Une évolution où se profile la redoutable perspective d’un retour au statut de colonie ou de protectorat affublés d’un drapeau et d’institutions autochtones, revus et corrigés sur le mode ethno-tribal, comme nous l’a montré le tragique exemple de nos voisins du Sud-Est. Terrifiante perspective d’une Algérie renvoyée dans les tréfonds de l’anté-Novembre qui dit éloquemment combien est plus que jamais actuelle la nécessité de la renaissance des idées d’un État national, souverain dans ses choix fondamentaux de développement national indépendant, fort par son caractère démocratique et riche de sa diversité culturelle.
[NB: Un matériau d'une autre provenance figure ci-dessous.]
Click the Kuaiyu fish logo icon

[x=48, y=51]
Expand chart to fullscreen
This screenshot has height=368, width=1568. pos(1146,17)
Peut-on, cependant, envisager cette renaissance de l’idée nationale sans la reconquête de la capacité de pensée autonome, seule source de production d’idées créatrices et d’organisation forte et efficace ?
A. R.

Références
[1] Mordekhai Kedor Briser les frontières coloniales pour sauver le Moyen-Orient, Université de Tel Aviv.
[2] L’éclatement des États : perspectives juillet 1997 par Thierry de Montbrial in Ramses 98. IFRI/Dunod-1997
[3] Cf. Elisabeth Gauthier, Dé-mondialiser ou changer le monde ? Publié le 12/7/11.(http://www.espace-marx.net ) Cf également sur le même site, Nils Anderssen, Libérer le système des relations internationales des politiques des puissances. Colloque d’Espaces Marx, Une crise de civilisation ?, 28/29 janvier 2011.
[4] Le thème de la mondialisation a fait l’objet, dans les années 2000, de nombreux colloques internationaux organisés par des universités algériennes (Alger, Oran, Annaba, Sétif…) déclinés selon divers centres de préoccupation : modernisation des entreprises, intégration régionale, développement, droit, État-nation…
[5] La mondialisation est souvent présentée comme «une occasion à saisir» qui invite alors à «jouer le jeu». C’était d’ailleurs le titre de l’université d’été du Medef en 2007. Cf. Le Monde de l’innovation et de la compétitivité du 29 août 2007.
[6] In Pierre Léon, La domination du capitalisme, 1840-1914. Armand Colin, 1978 p.457.